[EXCERPTED RECORDS]

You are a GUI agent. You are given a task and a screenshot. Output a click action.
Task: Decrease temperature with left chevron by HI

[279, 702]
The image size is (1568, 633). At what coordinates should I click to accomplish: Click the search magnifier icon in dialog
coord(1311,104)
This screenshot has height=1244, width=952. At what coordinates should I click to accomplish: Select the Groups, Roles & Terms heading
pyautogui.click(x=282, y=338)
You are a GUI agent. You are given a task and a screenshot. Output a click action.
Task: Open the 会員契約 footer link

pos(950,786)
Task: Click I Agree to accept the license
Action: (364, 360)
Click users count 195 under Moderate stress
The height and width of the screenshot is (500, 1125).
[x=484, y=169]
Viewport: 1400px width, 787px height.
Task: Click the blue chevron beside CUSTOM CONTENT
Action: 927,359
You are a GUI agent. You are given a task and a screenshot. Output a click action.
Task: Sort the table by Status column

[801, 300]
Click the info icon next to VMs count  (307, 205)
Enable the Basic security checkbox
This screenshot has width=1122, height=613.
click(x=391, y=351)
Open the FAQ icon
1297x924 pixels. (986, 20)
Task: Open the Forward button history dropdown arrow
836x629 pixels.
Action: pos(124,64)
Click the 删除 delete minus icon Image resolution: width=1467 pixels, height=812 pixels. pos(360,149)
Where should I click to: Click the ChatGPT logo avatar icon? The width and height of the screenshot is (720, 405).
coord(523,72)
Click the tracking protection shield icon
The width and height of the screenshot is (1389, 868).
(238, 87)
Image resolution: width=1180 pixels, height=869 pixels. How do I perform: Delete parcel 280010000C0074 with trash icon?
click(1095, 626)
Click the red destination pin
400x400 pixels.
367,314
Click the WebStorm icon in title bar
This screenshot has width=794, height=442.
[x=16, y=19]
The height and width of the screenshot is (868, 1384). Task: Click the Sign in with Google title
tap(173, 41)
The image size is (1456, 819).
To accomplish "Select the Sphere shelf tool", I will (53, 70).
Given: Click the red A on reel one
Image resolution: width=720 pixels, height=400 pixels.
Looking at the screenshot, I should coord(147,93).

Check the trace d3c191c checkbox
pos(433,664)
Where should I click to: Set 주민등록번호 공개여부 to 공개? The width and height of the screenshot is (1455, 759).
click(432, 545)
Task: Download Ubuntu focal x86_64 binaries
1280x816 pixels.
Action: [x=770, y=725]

[TASK] Quote the records word for word, starting with the line that contains "Click the 删除" and going on through the last line of the records.

[EXERCISE ANSWER]
Click the 删除 delete minus icon Image resolution: width=1467 pixels, height=812 pixels. pos(360,149)
Where should I click to: Click the ChatGPT logo avatar icon? The width and height of the screenshot is (720, 405).
coord(523,72)
Click the tracking protection shield icon
The width and height of the screenshot is (1389, 868).
(238, 87)
Image resolution: width=1180 pixels, height=869 pixels. How do I perform: Delete parcel 280010000C0074 with trash icon?
click(1095, 626)
Click the red destination pin
400x400 pixels.
367,314
Click the WebStorm icon in title bar
This screenshot has width=794, height=442.
[x=16, y=19]
The height and width of the screenshot is (868, 1384). Task: Click the Sign in with Google title
tap(173, 41)
The image size is (1456, 819).
To accomplish "Select the Sphere shelf tool", I will (53, 70).
Given: Click the red A on reel one
Image resolution: width=720 pixels, height=400 pixels.
Looking at the screenshot, I should coord(147,93).

Check the trace d3c191c checkbox
pos(433,664)
Where should I click to: Set 주민등록번호 공개여부 to 공개? The width and height of the screenshot is (1455, 759).
click(432, 545)
Task: Download Ubuntu focal x86_64 binaries
1280x816 pixels.
Action: [x=770, y=725]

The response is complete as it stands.